Thursday, October 14, 2010

Drought-starved children die



AN ecological disaster with severe implications on lives has befallen the Menyamya district of Morobe, The National reports.

Councillors said in Menyamya yesterday that the situation in Morobe’s border with Eastern Highlands and Gulf was similar.

The prolonged drought of the past eight months had scorched the earth, cracked the soil, dried up food gardens, cash

crops and waterways.

The total impact of the drought on more than 100,000 people had not been measured by the Menyamya district administration, but officials feared the worst.

So far, reports said eight children had died from starvation in the past month in the most hard-hit area, Lagai in Kome sub-district, about 25km from Menyamya station towards the border with Eastern Highlands.

Ward councillors from Zipa, Miseck Moses, Kenali Jessie Solomon and elementary teacher George Titus at Ilbali and ward development committee at Longuli village Ofaiah Malje reported that five children had died in Ikumdi and three at Kenali in the Hakwange area.

All over Menyamya, people were surviving on pandanus nuts and young shoots.

Feral animals and reptiles, including cuscuses, bandicoots, snakes, lizards and birds had been seen dying from the heat.

Most mammals foraging for food had no fruits to feed or canopies to hide.

Aquatic creatures including eels, fish and tadpoles from three major rivers – Woklei, Kulani and Wanami in Lagai, Hengali, Awapango and Buu-Angai – are also dying.

The rivers had grown green with algae while small water sources continued to dry out while growing furry green algae.

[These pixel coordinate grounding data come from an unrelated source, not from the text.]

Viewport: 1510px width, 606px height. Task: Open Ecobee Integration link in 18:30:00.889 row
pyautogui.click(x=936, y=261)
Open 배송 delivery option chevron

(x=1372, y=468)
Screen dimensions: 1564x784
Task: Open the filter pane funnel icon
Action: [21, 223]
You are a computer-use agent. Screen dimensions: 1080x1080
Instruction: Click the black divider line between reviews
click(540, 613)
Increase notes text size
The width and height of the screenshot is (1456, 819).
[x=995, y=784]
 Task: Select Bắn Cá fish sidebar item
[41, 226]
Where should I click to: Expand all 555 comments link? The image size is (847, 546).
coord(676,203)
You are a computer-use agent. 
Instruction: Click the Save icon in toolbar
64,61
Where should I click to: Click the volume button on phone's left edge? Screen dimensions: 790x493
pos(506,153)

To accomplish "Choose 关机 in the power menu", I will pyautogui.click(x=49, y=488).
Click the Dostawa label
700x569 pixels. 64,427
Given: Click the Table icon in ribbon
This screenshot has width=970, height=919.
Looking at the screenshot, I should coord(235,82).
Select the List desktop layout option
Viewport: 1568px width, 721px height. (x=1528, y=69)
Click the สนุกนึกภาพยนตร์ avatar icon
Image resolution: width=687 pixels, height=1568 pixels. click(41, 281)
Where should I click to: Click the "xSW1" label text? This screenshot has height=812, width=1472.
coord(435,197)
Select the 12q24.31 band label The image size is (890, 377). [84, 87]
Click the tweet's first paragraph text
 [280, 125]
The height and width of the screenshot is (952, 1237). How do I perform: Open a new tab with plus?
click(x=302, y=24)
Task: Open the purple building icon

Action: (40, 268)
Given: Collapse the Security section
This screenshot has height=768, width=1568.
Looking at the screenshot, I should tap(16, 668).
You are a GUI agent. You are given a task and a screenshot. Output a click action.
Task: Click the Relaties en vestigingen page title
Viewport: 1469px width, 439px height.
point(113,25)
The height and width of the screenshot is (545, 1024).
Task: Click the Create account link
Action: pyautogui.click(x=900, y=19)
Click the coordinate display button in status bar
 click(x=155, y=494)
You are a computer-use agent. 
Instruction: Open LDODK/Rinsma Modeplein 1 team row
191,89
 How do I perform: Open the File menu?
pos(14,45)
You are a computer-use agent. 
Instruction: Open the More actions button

The people had no choice but to use the same water used by animals.

At Lagai, ward councillor James Milpa reported that eight domestic pigs had died from dehydration.

The heat had also resulted in the burning down of nine houses at Ilbali including a trade store.

Bush fires, both natural and man-made, were flaring up.

No relief was in sight, the councillors said.

Kome LLG president Thompson Molinguso and Lagai Primary School headmaster Miseck Peter said the drought had reduced classes from six hours daily to two-and-a-half, adding that pupils became dizzy towards mid-morning.

Molingusa said without immediate government assistance, more people would die either of starvation or disease.

He added that they were wishing for rain.

But, an ecologist warned that any rain after a drought was often heavy, which could lead to flooding and more disasters.